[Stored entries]
------------------------------------------------------------------------

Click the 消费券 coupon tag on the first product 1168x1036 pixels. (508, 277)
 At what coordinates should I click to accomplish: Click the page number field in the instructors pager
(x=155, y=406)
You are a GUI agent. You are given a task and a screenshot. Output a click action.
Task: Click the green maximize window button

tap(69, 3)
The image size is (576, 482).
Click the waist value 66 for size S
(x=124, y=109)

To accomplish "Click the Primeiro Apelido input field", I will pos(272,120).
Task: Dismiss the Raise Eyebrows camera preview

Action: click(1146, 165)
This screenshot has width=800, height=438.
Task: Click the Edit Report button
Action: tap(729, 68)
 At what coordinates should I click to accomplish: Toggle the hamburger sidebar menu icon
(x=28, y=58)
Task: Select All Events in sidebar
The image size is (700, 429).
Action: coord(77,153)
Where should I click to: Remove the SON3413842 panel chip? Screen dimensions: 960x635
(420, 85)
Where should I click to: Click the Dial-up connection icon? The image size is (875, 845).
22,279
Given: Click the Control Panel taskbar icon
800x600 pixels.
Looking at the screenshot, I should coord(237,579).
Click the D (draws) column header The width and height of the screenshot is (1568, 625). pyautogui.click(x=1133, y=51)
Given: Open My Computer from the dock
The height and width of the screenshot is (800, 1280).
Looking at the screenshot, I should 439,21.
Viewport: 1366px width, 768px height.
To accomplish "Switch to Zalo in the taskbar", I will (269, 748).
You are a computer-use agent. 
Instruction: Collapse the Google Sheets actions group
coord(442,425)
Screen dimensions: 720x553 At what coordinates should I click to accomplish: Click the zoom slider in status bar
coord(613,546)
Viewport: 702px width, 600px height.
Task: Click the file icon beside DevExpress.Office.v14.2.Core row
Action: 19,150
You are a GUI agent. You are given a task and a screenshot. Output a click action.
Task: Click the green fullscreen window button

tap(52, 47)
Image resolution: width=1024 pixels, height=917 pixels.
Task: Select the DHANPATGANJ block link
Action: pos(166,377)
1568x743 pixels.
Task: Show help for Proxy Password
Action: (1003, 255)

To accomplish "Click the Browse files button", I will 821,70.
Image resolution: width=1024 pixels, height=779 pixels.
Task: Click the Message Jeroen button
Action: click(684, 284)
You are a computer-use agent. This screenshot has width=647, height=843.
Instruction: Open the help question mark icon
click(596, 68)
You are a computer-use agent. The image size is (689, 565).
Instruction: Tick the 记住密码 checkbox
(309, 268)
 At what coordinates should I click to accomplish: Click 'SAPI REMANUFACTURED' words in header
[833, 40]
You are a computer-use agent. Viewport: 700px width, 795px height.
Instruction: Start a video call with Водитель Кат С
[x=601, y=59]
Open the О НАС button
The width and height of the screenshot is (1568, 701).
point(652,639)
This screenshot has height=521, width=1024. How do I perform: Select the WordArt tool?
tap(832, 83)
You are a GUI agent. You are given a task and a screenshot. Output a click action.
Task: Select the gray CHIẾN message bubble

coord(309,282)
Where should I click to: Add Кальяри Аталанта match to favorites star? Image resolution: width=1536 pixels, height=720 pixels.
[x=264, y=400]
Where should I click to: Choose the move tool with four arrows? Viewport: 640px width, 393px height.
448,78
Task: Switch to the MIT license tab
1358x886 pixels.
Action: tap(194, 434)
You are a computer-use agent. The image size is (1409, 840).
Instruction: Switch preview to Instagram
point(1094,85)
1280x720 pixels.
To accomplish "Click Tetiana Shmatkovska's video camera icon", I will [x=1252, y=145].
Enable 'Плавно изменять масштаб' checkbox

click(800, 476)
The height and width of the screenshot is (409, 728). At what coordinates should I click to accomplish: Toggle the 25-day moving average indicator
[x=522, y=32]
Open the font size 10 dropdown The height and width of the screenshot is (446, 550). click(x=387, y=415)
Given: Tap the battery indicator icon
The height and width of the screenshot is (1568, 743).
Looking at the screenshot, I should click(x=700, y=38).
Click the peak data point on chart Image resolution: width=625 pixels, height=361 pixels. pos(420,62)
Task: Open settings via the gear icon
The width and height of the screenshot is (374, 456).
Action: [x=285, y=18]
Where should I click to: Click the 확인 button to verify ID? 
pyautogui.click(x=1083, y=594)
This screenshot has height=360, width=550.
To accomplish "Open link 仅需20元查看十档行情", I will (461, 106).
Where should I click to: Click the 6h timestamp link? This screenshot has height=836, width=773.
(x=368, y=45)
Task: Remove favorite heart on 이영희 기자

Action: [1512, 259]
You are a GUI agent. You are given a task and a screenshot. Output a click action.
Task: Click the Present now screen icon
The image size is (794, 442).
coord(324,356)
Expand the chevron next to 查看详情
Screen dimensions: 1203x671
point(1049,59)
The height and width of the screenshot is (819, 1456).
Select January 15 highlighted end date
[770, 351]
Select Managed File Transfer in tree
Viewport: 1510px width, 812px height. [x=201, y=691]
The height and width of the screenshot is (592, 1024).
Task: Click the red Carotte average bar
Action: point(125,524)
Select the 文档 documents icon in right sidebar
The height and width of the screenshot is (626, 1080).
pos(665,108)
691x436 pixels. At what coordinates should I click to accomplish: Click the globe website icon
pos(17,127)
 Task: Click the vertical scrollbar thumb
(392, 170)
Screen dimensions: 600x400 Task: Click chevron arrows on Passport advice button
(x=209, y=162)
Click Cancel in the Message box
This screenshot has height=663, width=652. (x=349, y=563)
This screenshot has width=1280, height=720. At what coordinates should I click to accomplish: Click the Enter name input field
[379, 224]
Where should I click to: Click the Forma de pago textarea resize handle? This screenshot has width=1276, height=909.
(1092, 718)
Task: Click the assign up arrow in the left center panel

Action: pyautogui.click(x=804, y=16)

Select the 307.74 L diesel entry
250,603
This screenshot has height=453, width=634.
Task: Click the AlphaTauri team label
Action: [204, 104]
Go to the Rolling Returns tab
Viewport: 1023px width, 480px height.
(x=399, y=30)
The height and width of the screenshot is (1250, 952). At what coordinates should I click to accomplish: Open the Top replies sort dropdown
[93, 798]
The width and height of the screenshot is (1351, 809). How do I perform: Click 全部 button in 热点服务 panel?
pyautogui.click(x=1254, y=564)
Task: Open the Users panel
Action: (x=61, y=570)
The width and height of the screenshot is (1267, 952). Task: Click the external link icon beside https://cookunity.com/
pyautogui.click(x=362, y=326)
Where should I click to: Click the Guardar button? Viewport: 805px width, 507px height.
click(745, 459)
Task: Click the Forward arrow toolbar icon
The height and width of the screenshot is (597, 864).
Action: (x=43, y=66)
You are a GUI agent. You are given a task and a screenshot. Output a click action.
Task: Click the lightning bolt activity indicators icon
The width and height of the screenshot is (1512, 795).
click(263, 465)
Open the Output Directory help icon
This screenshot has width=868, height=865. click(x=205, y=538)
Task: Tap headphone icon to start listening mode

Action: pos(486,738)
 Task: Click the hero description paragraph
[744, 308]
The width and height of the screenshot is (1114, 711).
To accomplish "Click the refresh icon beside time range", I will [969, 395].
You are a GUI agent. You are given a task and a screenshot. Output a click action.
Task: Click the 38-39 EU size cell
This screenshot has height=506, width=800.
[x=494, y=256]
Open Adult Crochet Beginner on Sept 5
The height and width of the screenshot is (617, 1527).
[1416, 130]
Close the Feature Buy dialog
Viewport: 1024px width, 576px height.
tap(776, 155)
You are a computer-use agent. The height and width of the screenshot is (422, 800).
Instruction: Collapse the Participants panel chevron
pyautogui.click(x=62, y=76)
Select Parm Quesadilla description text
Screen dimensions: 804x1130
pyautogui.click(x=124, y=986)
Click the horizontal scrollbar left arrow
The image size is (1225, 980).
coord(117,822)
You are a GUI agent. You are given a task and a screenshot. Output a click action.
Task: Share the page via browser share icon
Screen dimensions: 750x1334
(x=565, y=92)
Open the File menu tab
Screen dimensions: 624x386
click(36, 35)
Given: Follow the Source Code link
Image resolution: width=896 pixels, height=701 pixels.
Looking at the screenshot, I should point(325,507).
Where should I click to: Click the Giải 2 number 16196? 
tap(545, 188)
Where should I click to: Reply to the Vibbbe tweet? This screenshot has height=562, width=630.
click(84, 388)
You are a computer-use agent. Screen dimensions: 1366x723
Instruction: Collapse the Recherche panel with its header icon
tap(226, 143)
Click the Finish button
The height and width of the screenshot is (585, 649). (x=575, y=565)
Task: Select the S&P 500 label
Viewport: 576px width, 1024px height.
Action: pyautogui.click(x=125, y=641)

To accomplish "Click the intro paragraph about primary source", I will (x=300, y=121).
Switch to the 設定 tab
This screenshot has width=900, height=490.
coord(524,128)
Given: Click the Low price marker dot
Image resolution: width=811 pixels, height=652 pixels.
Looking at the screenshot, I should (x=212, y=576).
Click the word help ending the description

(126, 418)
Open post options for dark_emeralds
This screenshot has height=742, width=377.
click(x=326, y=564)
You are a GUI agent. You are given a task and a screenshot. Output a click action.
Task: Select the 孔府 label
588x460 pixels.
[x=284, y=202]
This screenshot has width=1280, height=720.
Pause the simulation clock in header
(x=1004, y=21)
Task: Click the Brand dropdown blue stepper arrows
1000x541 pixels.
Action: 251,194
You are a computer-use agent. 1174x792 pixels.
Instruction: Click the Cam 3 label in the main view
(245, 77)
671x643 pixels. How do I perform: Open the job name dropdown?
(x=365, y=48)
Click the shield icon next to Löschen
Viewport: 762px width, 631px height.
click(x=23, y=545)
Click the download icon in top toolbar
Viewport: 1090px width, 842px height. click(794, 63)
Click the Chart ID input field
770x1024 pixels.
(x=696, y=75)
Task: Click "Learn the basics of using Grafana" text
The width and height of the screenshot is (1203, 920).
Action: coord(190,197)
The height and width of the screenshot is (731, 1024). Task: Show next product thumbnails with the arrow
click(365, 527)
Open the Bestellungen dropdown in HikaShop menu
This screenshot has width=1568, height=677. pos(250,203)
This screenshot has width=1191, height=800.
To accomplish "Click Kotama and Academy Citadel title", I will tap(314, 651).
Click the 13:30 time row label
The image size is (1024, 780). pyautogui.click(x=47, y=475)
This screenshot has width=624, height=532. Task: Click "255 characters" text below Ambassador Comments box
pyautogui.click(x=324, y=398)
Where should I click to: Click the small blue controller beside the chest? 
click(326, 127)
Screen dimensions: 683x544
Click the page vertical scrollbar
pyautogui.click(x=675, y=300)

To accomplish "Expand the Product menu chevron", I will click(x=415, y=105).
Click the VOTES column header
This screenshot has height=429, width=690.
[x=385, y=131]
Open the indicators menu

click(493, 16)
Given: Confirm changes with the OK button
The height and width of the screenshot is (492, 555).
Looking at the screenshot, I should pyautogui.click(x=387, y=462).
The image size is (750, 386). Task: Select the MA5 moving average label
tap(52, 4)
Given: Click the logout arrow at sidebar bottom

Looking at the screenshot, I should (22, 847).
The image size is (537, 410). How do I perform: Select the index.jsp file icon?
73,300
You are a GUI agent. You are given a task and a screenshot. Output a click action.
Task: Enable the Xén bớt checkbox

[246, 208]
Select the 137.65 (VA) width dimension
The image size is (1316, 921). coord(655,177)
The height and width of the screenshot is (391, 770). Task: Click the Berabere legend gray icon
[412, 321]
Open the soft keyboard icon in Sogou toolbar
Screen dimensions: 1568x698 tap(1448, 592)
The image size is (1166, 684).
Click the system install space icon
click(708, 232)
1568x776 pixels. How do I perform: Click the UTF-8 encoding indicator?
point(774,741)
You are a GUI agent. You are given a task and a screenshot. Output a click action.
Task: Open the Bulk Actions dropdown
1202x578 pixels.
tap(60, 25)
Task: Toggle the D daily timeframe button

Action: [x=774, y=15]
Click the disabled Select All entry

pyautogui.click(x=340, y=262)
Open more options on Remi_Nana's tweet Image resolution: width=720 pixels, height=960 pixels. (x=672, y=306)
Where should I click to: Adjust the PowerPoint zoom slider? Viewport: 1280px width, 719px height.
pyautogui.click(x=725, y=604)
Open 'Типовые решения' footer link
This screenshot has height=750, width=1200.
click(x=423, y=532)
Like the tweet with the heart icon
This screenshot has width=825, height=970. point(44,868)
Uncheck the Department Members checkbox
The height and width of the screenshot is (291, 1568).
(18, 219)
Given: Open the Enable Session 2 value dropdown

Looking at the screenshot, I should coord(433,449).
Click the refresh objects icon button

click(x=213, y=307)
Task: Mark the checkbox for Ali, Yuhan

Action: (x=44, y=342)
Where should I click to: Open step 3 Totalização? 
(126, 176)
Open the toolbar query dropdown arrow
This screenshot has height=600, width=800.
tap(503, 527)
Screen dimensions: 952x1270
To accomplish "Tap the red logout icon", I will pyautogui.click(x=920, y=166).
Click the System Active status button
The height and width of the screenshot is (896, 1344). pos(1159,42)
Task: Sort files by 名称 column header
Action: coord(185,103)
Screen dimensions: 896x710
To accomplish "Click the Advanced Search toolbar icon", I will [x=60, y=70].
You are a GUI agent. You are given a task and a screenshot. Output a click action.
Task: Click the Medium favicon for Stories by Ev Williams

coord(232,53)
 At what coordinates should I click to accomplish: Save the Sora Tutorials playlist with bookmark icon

------------------------------------------------------------------------

PROBLEM TO SOLVE >>
Sift the data above for lines with "options", then copy each one.

WORKED SOLUTION >>
Open post options for dark_emeralds
Open more options on Remi_Nana's tweet Image resolution: width=720 pixels, height=960 pixels. (x=672, y=306)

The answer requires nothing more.